Restriction strategies
Scientists have been keeping an eye on monkeypox since the campaign to eradicate smallpox, its cousin virus, ended in the 1970s. Since smallpox is no longer a threat thanks to global vaccinations, public health officials have stopped recommending smallpox vaccination – which also protected monkeypox. With each passing year since the eradication of smallpox, the population with weakened or no immunity to these viruses is growing, McIntyre said.
There have been several outbreaks since then. The Democratic Republic of the Congo, for example, has been battling monkeypox for decades, and Nigeria is experiencing a major outbreak, with about 500 suspects and more than 200 confirmed cases, since 2017, when the country reported its first case in more than 39 years. The United States also reported an epidemic in 2003 when a shipment of rodents from Ghana spread the virus to domestic prairie dogs in Illinois and infected more than 70 people.
Yet public health authorities are not powerless against monkeypox.

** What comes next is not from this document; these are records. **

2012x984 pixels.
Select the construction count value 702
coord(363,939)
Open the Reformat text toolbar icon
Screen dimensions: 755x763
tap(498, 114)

As a precaution against bioterrorism, countries such as the United States maintain supplies of smallpox vaccines as well as antiviral treatments that are thought to be very effective against the virus. However, therapies are unlikely to be deployed on a large scale, McCollum said. Instead, health professionals are likely to use a method called ring vaccination to limit the spread of monkeypox: it will vaccinate close contacts of people who have been infected with monkeypox to cut off all routes of transmission.
Based on the data she has seen so far, McCollum believes the current outbreaks are unlikely to require containment strategies outside of ring vaccination. “Even in areas where smallpox occurs every day,” she says, “it’s still a relatively rare infection.”